Is the Super Bowl a Hotbed of “Sex Trafficking?”

In an article headlined Super Bowl: Volunteers Prepare to Stop Pimps, Sex Traffickers, the Christian Post reports on what may be the very weirdest sporting-event-related promotional giveaway in history: Super Bowl anti-sex-slavery soap. No, I’m not making this up:

Theresa Flores, founder of Save Our Adolescents from Prostitution (S.O.A.P.), told The Christian Post that major sporting events like the Super Bowl generally have more men in attendance who are visiting from a different city, and often do things they wouldn’t normally do at home. This creates a demand that “traffickers and pimps are there willing and waiting to supply,” she said.

Because of this, about 150 volunteers for S.O.A.P. are heading to Indiana before the event, not to tailgate, but to pass out soap at Indianapolis motels.

Each bar of soap will have a label on it with phrases like “Are you being threatened?” or “Are you witnessing young girls being prostituted?” The soap provides the number for a human trafficking hotline so that those at the hotel, or young girls who are being trafficked, will see it and can call for help.

S.O.A.P. volunteers will distribute the bars Feb. 1-2, in conjunction with InterVarsity Christian Fellowship students who will hand out fliers to raise awareness for the trafficking issue with football fans.”

[Link.]

This has been an ongoing theme over the last week; the anti-trafficking activists are coming on like runningbacks. A Texas group called Traffick 911 has even started a petition trying to force the NFL to post their “I’m Not Buying It” posters opposing human trafficking. That’s called “free advertising.” The NFL is a business. If the New York Department of Public Health has to pay for their posters on the subway, my thinking is that some half-baked foundation ought to do the same for their misinformation spreading anti-sex hysteria at the Super Bowl. Would those same groups have been happy if public health groups tried get the NFL to put up posters encouraging safer sex?

Even Catholic nuns are getting into the act — at least eleven different congregations of them, according to this post at the LA Times:

[Sister Ann Oestreich] is coordinating the Super Bowl 2012 Anti-Trafficking Initiative for the Coalition for Corporate Responsibility for Indiana and Michigan. The group says it has contacted the managers of 220 hotels within a 50-mile radius of Indianapolis to help spot trafficking.

…Major events such as a Super Bowl or Olympics often attract a host of illegal activities, including sex trafficking and gambling.

To deal with an expected increase in prostitution, Indiana passed a law, which went into effect on Monday, designed to make prosecution of sex trafficking easier. Among other things, the law makes it a felony to recruit, transport or harbor anyone under the age of 16 for prostitution or other sexual conduct, punishable by 20 to 50 years in prison.

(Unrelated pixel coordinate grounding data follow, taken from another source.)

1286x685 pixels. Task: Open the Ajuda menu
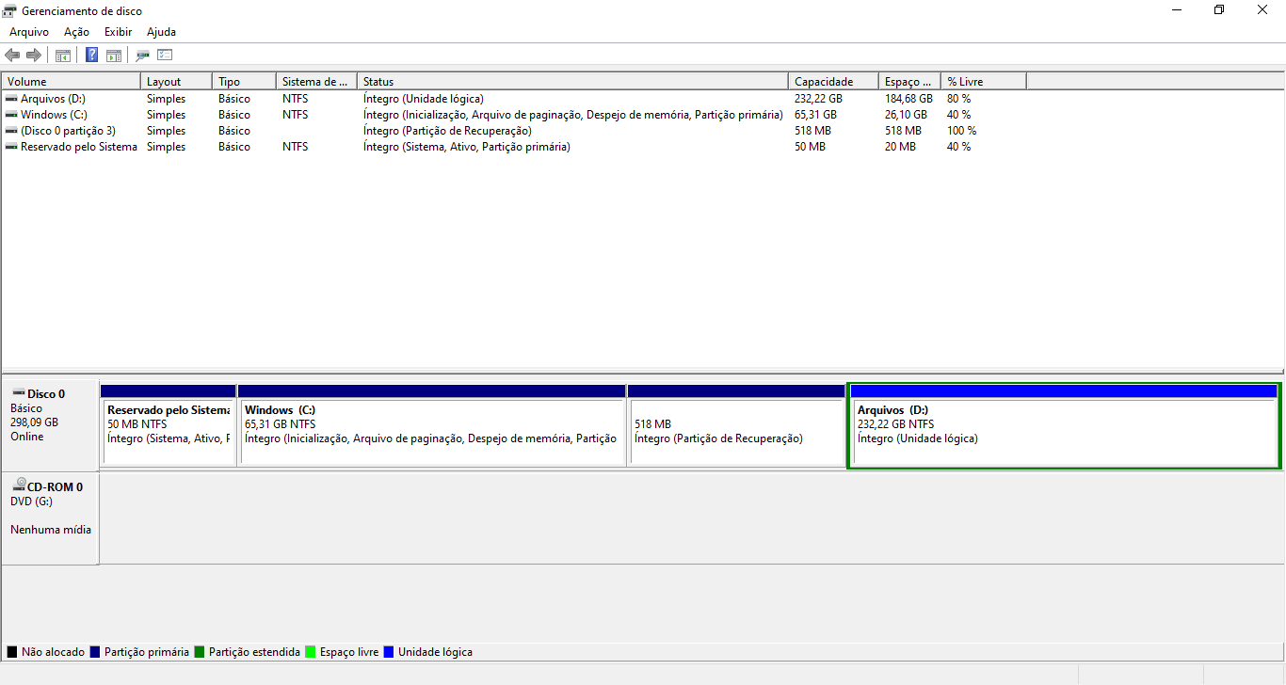pyautogui.click(x=161, y=32)
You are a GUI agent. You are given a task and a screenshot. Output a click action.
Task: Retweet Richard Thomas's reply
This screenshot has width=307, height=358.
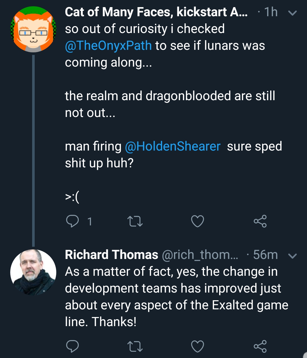(135, 347)
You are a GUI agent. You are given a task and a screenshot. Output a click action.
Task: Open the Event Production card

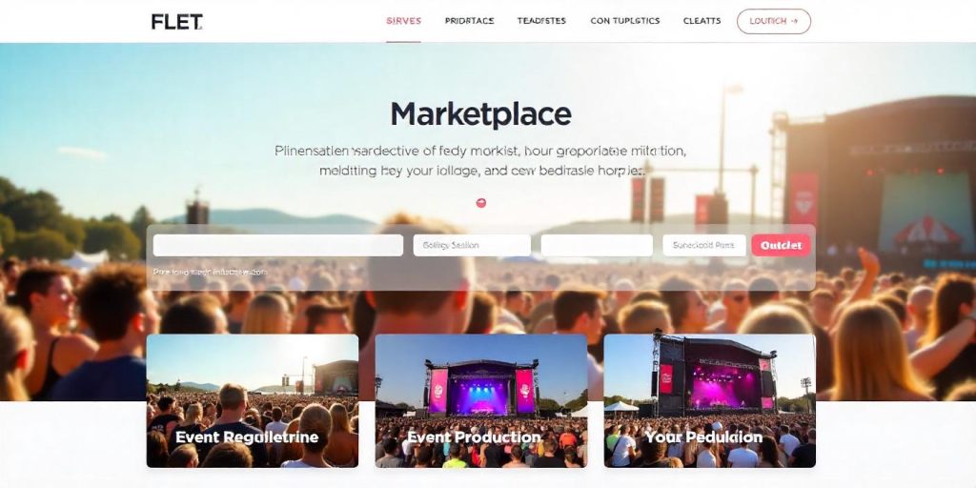click(481, 401)
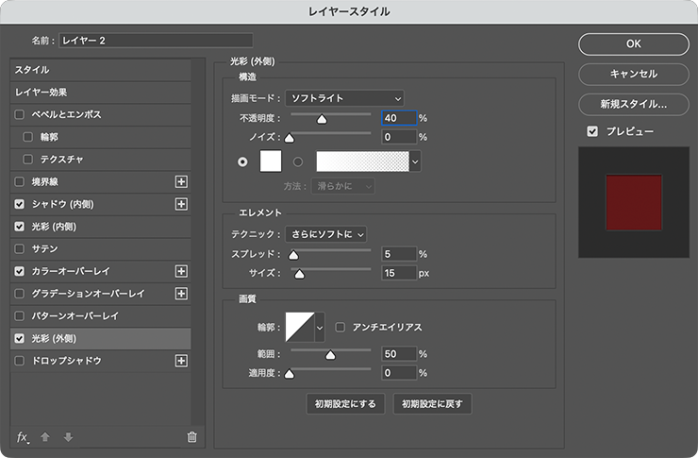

Another nun, Sister Nancy Conway, is quoted as saying, “If one woman is saved at the Super Bowl, it will all have been worth it,” in a WCKY Cleveland article that quotes some unbelievably sketchy statistics. The piece claims “The federal government estimates human trafficking is a $15 billion a year business. It’s also estimated about a 1000 girls are trafficked every year in Ohio alone.” Sister Pat Bergen quoted even more outrageous statistics in her article for the Chicago Tribune.

Hey, don’t get me wrong. Hooray for Flores, Conway, Traffick 911 and their parade of fanatics for opposing human trafficking…if that’s what they’re really doing. But it pays to remember that what they’re supposedly selling in this case is not the idea that human trafficking is bad, but that it happens more during the Super Bowl. Does it? Or have these groups cooked up a crazed response to a fictional phenomenon, in order to sell a few unrelated ideas — the ones about how sex is bad, sex work is bad, all sex workers are victims, and events like the Super Bowl encourage men to be somewhere other than church on a Sunday?

If the Sisters and the soap-wielding Crusaders have really convinced themselves they’re trying to make the world a better place, maybe their intentions are good. But that’s meeting them more than halfway, because in order to believe that these kind of tactics actually address issues of human trafficking, you have to be fantastically uneducated on the subject. At a certain point, ignorance is indistinguishable from malice.

The idea that sporting events cause a surge in prostitution has been an enduring myth told and retold for some years. I heard it when Germany hosted the World Cup. In fact, the LA Times, which so credulously reported the claim as fact, debunked it back in 2010, when the before-the-fact estimate that 40,000 prostitutes would enter Germany for the 2006 World Cup was repeated in the South African press, verbatim, as an estimate supposedly made for South Africa — five full years after the Germans had debunked the claim in relation to the World Cup.

“Sporting events bring prostitutes into town” have been reported for the last several years, like clockwork, before each Super Bowl, as well as before the Winter Olympics in Vancouver. And it’s not just anti-sex activists who are spreading the hysteria. Law enforcement jumps on the bandwagon, claiming that prostitution will skyrocket before the Super Bowl. In every case, this is reported before the fact. Want to know why? Because after the fact, the numbers don’t hold up.

Mind you, the cops know this. All they have to do is call their fellow cops in other cities, which is what Dallas/Ft. Worth’s WFAA-TV Channel 8 did. Yet that doesn’t happen…why? Is it justification for overtime? Lobbying for new Grizzly APCs with water-cannon turrets?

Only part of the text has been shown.